#### Source records:
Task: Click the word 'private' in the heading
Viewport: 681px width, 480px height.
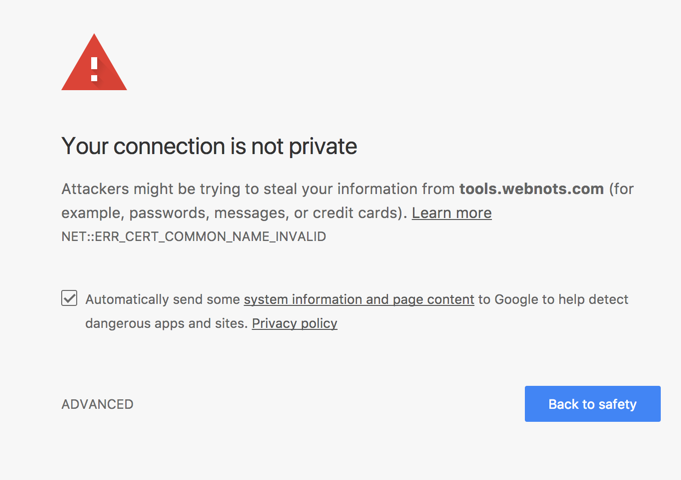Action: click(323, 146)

--

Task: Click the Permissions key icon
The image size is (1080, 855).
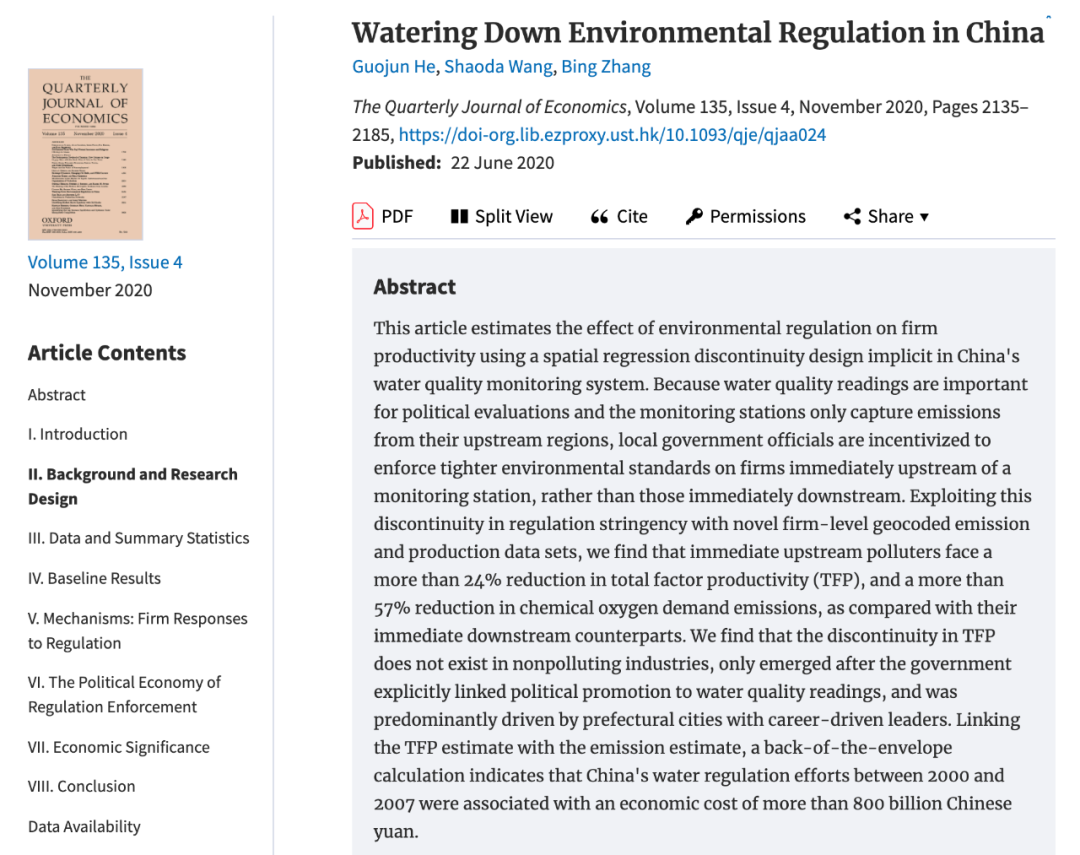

#### What you should do:
If a line in the material above holds the word "Task", count it, then give the total as a bare number.

#### Response area:
2